___ Exercise inputs
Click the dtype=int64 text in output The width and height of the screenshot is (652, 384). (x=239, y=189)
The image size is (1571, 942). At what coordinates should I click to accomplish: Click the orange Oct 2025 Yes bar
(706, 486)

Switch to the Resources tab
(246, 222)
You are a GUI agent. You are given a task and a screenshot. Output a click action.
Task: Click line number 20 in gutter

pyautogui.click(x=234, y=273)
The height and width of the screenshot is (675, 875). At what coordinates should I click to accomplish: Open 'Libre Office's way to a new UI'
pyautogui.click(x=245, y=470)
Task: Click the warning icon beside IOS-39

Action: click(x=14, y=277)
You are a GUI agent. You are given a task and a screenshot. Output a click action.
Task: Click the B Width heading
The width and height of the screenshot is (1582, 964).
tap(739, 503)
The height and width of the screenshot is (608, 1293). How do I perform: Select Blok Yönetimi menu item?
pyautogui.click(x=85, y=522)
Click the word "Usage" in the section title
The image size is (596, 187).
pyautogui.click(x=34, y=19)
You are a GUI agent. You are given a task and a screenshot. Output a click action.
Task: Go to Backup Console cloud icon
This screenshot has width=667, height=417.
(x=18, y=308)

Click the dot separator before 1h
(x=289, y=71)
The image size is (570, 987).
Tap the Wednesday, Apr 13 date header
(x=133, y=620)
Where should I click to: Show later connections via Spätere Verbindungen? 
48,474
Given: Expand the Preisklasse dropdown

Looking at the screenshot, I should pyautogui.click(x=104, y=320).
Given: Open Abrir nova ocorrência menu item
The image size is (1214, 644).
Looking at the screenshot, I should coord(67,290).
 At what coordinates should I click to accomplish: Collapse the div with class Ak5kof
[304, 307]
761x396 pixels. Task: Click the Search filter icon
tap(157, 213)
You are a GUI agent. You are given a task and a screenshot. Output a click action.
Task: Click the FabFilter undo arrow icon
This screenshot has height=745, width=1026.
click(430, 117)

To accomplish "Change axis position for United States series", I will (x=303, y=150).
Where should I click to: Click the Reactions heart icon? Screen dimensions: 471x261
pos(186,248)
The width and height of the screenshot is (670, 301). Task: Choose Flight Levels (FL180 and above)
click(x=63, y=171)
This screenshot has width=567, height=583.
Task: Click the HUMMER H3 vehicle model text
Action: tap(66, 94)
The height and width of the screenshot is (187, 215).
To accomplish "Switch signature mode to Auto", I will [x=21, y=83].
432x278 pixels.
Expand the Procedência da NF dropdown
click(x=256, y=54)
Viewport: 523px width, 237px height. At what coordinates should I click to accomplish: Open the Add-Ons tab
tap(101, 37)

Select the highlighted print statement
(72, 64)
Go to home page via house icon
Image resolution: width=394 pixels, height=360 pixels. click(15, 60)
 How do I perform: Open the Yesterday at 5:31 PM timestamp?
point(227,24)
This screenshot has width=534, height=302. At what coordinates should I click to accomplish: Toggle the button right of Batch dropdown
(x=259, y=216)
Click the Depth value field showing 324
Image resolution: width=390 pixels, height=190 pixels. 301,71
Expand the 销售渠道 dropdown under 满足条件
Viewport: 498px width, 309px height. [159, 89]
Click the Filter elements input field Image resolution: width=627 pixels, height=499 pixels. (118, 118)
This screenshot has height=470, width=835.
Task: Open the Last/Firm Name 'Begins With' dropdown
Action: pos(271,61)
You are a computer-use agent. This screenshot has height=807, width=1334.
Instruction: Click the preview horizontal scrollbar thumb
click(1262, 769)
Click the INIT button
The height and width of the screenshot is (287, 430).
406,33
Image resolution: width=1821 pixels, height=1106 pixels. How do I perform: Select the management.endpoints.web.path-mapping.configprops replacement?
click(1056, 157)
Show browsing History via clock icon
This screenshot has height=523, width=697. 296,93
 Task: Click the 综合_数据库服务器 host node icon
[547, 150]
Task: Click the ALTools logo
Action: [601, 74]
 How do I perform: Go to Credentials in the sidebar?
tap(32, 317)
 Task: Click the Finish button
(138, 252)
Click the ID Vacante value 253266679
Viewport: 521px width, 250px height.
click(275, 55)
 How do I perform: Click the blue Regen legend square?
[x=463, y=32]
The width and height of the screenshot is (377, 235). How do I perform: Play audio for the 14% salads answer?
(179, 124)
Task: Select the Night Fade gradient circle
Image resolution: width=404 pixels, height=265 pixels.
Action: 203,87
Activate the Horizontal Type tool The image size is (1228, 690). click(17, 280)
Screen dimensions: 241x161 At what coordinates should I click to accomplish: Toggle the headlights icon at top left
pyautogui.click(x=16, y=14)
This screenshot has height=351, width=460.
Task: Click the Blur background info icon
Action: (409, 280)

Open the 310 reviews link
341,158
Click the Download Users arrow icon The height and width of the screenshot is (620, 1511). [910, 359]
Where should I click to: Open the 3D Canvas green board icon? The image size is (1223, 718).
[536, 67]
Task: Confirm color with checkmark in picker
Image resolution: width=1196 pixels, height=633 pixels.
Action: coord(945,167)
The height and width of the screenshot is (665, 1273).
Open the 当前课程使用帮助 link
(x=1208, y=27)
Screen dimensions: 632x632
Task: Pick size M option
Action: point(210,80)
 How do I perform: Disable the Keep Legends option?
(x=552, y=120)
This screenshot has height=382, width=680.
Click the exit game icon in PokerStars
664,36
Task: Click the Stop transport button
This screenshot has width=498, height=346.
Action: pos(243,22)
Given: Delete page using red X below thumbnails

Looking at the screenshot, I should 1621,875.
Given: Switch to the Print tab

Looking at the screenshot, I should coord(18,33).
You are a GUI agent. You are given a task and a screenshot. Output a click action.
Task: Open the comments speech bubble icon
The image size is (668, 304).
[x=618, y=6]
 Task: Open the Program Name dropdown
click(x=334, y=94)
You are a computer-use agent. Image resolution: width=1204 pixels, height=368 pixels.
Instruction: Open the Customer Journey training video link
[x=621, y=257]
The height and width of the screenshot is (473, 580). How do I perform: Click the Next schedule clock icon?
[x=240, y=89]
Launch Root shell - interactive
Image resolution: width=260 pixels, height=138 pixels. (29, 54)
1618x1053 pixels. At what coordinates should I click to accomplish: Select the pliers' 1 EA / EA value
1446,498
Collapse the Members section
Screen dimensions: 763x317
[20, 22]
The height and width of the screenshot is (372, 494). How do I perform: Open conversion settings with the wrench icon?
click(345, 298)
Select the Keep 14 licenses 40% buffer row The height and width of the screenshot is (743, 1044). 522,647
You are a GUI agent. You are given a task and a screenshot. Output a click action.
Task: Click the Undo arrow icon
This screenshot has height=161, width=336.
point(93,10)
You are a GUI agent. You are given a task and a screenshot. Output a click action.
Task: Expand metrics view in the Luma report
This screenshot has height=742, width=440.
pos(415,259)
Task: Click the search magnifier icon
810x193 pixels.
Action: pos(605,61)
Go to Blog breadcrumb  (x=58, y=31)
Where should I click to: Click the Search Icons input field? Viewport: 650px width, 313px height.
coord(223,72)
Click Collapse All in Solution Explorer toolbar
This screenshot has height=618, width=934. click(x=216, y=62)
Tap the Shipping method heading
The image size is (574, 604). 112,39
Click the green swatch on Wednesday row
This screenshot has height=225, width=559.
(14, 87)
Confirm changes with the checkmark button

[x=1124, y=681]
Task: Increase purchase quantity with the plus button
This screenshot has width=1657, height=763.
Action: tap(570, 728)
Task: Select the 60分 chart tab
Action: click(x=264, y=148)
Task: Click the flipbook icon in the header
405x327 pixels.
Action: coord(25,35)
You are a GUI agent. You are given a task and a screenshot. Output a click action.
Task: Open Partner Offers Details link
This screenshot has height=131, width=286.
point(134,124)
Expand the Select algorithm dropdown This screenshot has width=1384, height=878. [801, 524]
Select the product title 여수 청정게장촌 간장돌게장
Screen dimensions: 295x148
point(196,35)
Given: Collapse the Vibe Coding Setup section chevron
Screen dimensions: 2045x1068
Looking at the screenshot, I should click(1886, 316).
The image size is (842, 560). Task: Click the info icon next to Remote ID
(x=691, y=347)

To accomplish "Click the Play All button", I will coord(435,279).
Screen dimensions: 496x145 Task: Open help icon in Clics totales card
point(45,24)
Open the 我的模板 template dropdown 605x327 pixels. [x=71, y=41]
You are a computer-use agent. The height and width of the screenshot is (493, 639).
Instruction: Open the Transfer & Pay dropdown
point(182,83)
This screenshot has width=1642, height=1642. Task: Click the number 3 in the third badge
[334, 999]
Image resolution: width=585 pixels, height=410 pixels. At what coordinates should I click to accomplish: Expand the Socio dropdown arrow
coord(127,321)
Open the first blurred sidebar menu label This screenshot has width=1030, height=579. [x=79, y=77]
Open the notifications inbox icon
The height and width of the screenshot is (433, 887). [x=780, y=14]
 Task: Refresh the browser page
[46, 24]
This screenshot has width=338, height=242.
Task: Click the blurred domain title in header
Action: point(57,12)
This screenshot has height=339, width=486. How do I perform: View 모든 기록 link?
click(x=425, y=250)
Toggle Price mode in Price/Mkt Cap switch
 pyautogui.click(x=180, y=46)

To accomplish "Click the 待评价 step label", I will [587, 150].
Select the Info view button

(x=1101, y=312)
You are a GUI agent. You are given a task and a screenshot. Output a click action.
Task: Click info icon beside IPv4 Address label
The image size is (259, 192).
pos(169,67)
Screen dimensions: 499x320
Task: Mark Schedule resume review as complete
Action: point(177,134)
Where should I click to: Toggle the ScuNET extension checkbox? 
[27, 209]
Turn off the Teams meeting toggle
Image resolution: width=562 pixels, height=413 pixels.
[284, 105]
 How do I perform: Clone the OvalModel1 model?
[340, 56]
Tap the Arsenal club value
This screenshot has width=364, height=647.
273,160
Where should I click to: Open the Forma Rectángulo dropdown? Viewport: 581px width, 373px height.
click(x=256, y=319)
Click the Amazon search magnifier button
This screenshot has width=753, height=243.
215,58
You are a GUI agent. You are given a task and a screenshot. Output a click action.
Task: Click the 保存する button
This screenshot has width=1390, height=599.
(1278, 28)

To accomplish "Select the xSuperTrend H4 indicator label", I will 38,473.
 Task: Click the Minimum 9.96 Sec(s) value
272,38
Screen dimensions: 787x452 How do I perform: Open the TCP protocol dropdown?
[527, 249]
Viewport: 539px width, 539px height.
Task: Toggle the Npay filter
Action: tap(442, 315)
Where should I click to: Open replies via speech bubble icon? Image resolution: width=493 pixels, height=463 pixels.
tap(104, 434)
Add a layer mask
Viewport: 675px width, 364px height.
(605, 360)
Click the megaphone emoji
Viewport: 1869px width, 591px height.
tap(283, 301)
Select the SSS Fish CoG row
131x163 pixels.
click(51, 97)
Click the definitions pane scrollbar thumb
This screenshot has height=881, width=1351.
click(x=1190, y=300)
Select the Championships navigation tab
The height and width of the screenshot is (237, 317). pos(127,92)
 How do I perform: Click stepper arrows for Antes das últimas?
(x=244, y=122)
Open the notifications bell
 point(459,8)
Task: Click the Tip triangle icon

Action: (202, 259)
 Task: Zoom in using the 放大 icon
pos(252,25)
______
> _Instructions for the task_:
Scan the data above, find each line with "computer", and copy it.

> _Problem solution_:
You are a computer-use agent. This screenshot has height=807, width=1334.
You are a computer-use agent. Image resolution: width=1204 pixels, height=368 pixels.
You are a computer-use agent. The height and width of the screenshot is (493, 639).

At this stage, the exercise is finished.